How was my language use?
Review Request Intensity: I want the raw truth, feel free to knock me on my back
Editing Stage: Editing - rough draft
Comments
judyanne
13 years 3 months ago
love it rula
well presented, short, to the point, but with a depth of emotion covered in both text and subtext
one small suggestion (lol suggestion only)
'After you
I'm unable
to draw a smile
or even show sorrow'
- 'show sorrow' - as you are using a writing analogy, what do you think of
'paint sorrow' or 'sketch sorrow'?
also
'My words
have no spirit in' - not particularly good grammar
- you don't need the 'in', 'have no spirit' alone works better - or you could say 'contain no spirit'
love judy
xxx
Rula
13 years 3 months ago
Your suggestion are always
Welcomed and I Love 99.9% of them..:)
I've changed to "depict" , fits?
judyanne
13 years 3 months ago
works well
:)
xxx
Ian.T
13 years 3 months ago
0.1% here lol
A lovely piece young Lady, it is un-complicated and pure in its presentation..

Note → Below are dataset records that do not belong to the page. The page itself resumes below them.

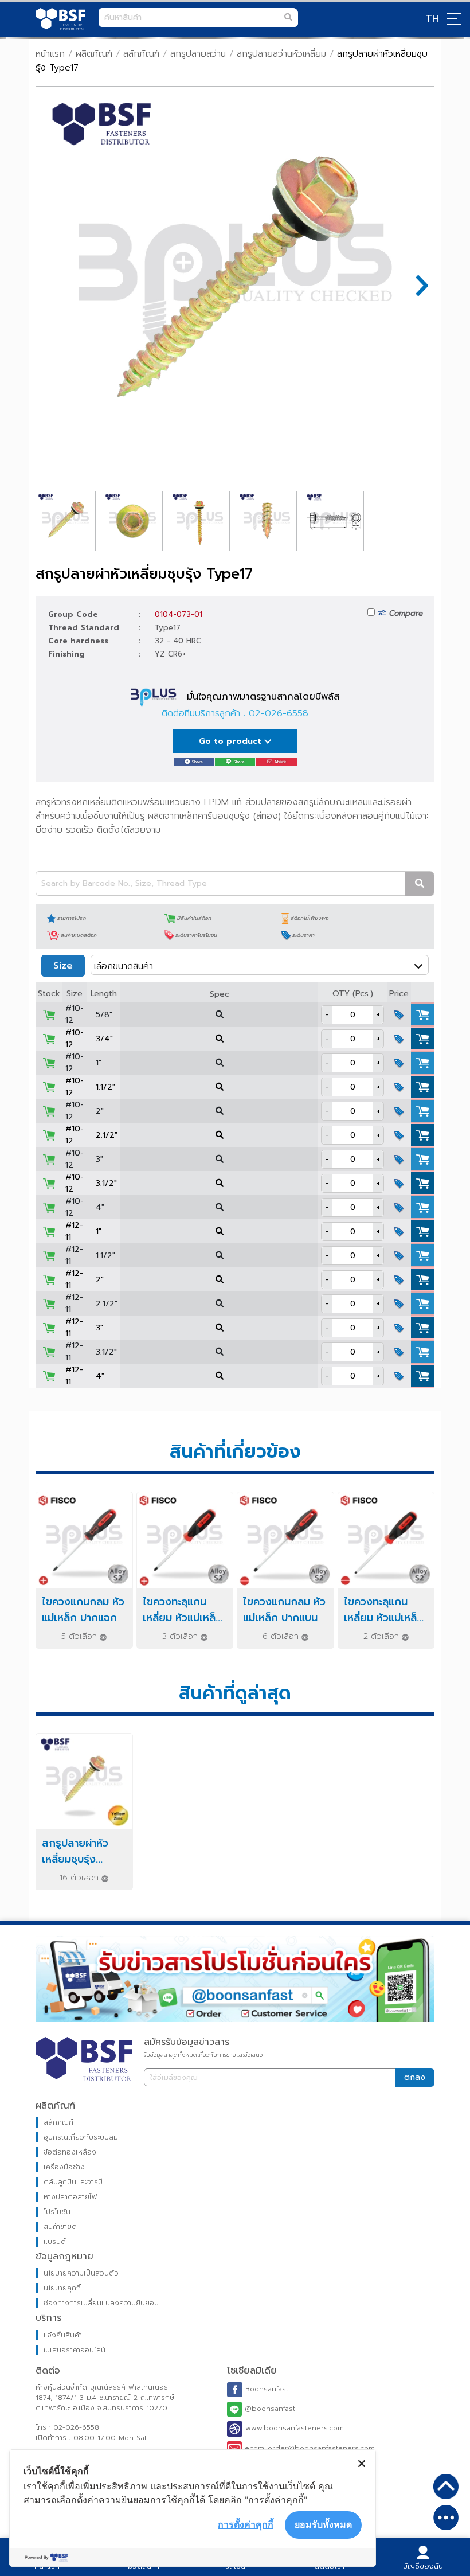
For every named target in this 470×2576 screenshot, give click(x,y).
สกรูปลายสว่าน (198, 54)
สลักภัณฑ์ (141, 54)
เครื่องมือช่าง (64, 2167)
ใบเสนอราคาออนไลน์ (74, 2350)
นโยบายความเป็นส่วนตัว (81, 2273)
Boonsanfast (265, 2389)
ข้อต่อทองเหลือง (70, 2152)
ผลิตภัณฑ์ (94, 54)
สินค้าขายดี (60, 2227)
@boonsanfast (268, 2408)
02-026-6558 (278, 713)
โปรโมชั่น (57, 2212)
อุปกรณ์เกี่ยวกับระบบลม (81, 2137)
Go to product (231, 741)
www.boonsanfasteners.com (293, 2428)
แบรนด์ (55, 2242)
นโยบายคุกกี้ (62, 2288)
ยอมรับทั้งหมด (323, 2524)
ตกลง (414, 2077)
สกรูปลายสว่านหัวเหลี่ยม (281, 54)
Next (416, 285)
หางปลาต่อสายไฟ (70, 2197)
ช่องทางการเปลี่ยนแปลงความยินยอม (101, 2303)
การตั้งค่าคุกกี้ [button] (245, 2524)
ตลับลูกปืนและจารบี (73, 2182)
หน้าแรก (50, 54)
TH (432, 19)
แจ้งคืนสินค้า (63, 2335)
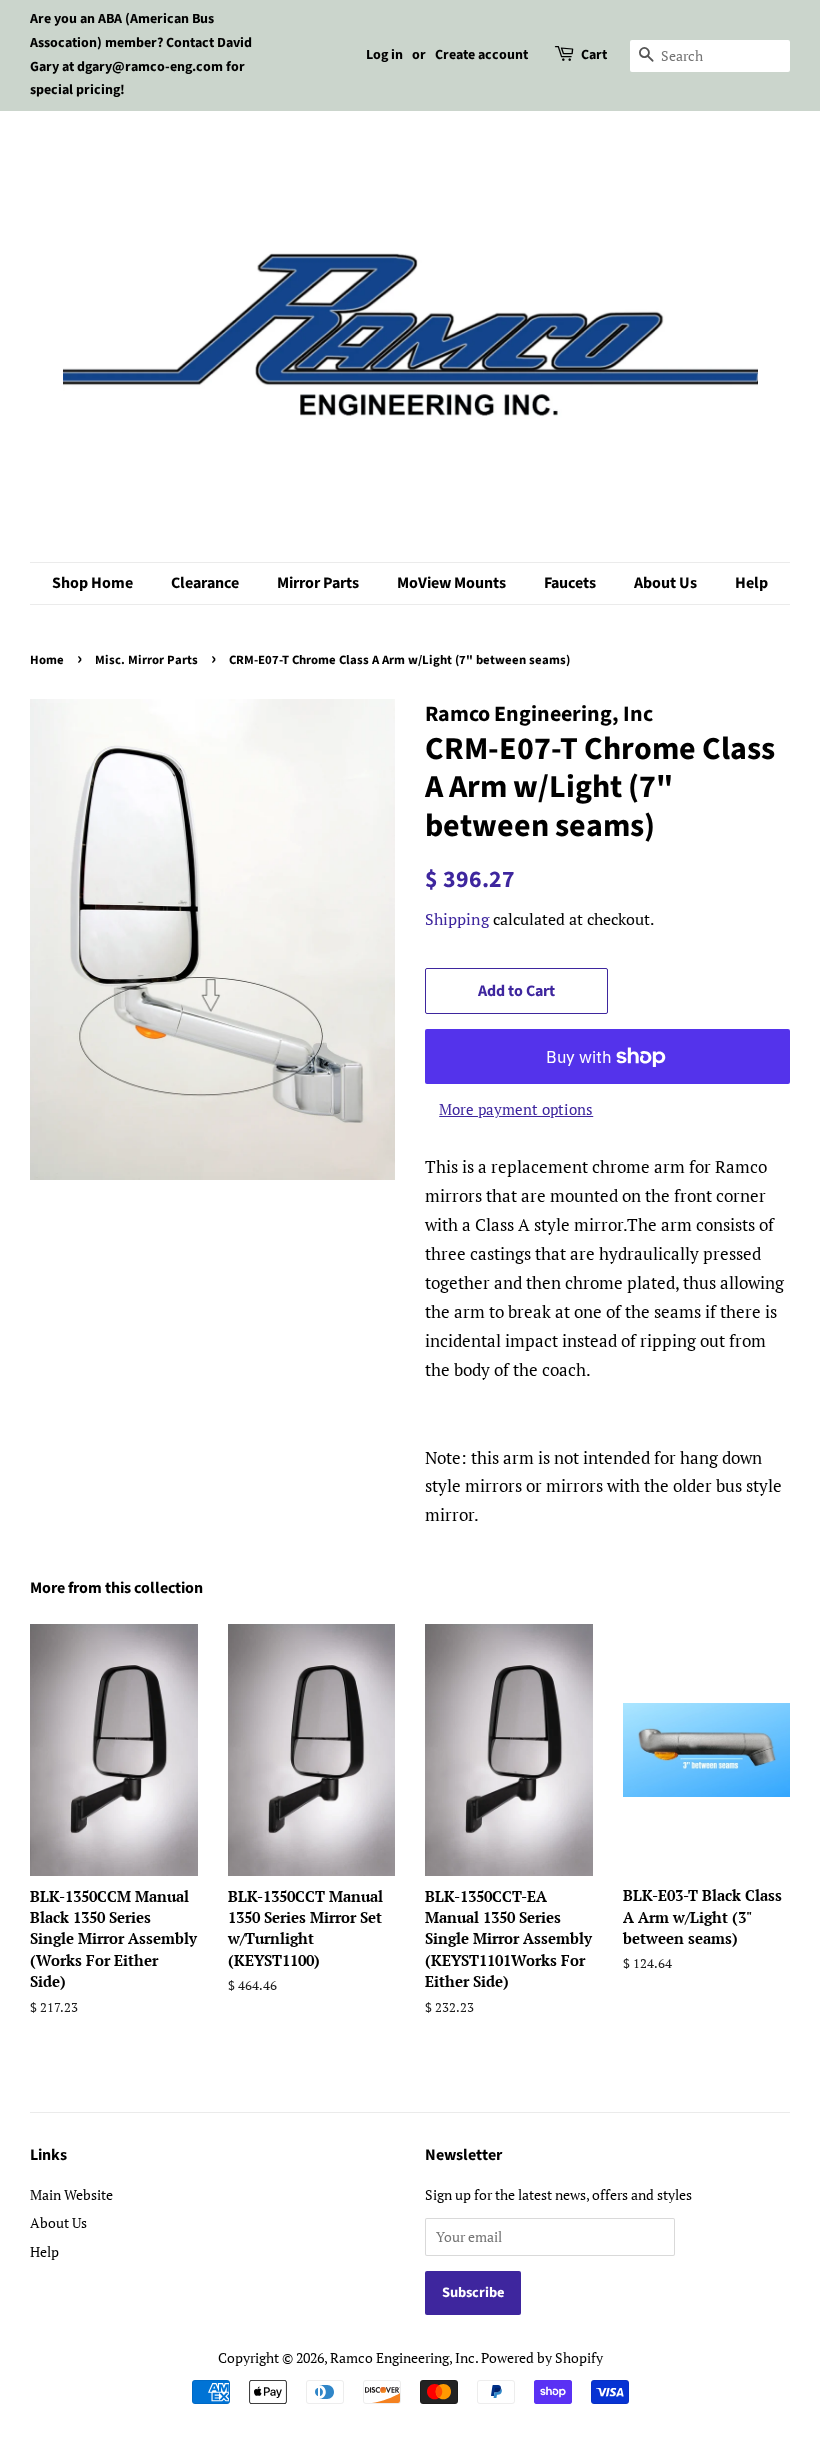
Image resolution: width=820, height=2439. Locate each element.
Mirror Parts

I look forward to some of your deeper pieces that will question us, and make us race on,
Yours Ian.T
Rula
13 years 3 months ago
complicated or not
It is not complication that I'm after, never had been:-)
I like to write whatever the heart
Wished others to hear
And here it is
when you go deep
Thanks dear Ian. Happy to hear from you.